§ What is required: Within the material below, transcribe exactly the lines from the one holding "экскаваторы (244, 275)" through the one holding "Политика обработки персональных", keeping both ends and skipping the rest.

§ Material for this exercise:
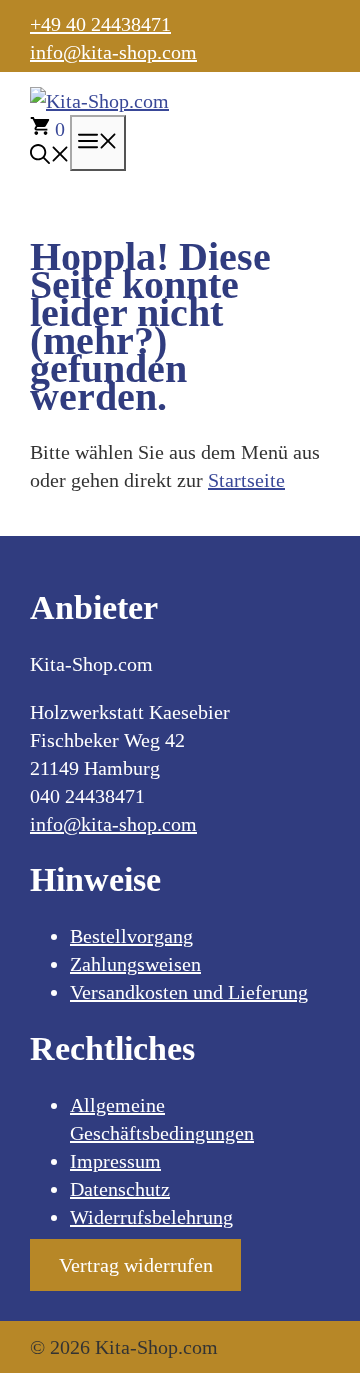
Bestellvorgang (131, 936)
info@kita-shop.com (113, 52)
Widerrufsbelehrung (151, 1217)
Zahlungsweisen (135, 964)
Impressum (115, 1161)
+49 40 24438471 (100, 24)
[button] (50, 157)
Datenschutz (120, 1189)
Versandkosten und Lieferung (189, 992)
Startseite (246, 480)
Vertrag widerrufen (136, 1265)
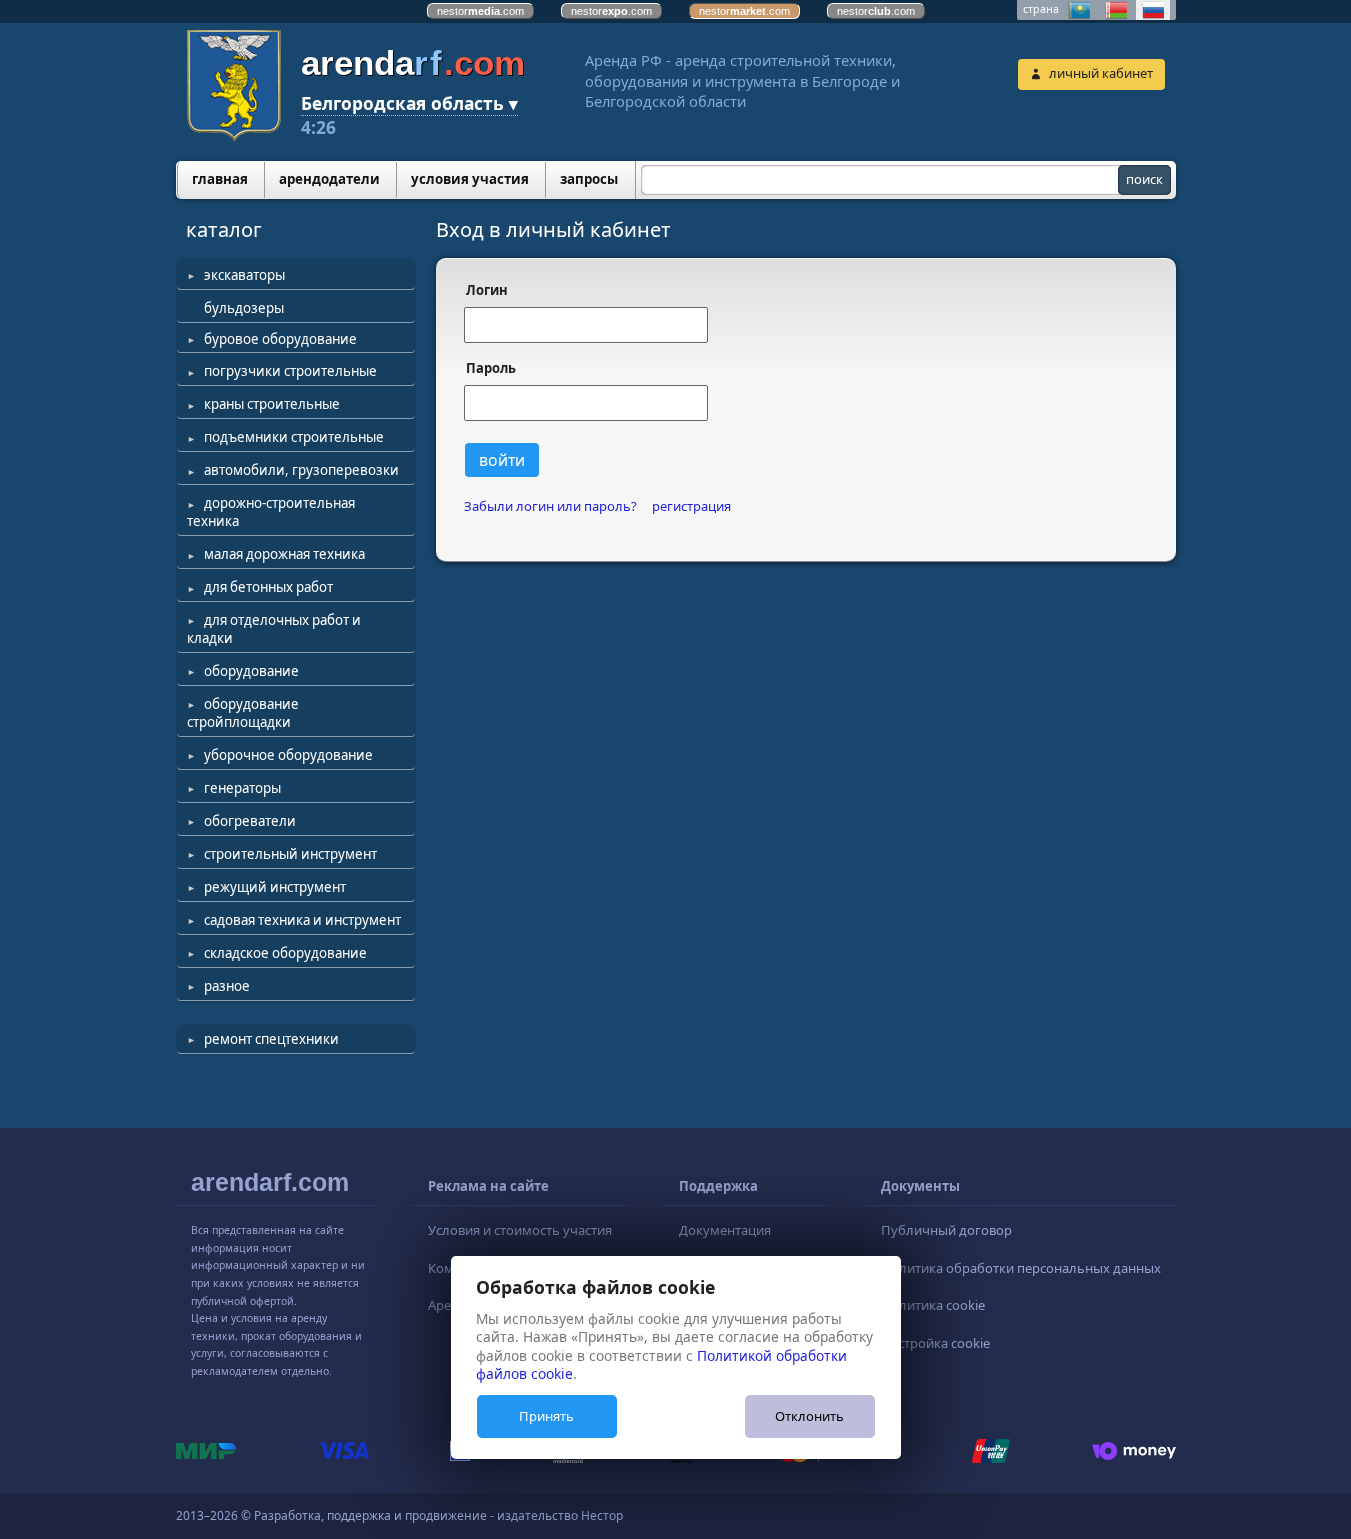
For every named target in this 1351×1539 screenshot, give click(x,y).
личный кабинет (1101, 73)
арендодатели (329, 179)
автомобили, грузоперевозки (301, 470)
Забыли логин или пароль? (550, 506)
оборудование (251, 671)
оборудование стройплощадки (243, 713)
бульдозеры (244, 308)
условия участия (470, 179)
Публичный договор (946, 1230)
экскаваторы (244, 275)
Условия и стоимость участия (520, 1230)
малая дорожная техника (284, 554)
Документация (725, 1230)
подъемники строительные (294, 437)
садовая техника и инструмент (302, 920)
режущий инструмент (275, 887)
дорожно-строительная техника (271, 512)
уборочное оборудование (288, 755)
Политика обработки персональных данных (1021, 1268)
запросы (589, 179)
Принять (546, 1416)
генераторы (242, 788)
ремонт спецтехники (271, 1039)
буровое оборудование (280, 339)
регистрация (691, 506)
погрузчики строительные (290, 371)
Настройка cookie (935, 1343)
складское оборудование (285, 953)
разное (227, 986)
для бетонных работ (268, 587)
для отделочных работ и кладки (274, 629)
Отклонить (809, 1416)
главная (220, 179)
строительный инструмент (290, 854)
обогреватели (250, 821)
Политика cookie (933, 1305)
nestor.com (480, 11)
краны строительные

§ Worked solution:
экскаваторы (244, 275)
Условия и стоимость участия (520, 1230)
малая дорожная техника (284, 554)
Документация (725, 1230)
подъемники строительные (294, 437)
садовая техника и инструмент (302, 920)
режущий инструмент (275, 887)
дорожно-строительная техника (271, 512)
уборочное оборудование (288, 755)
Политика обработки персональных данных (1021, 1268)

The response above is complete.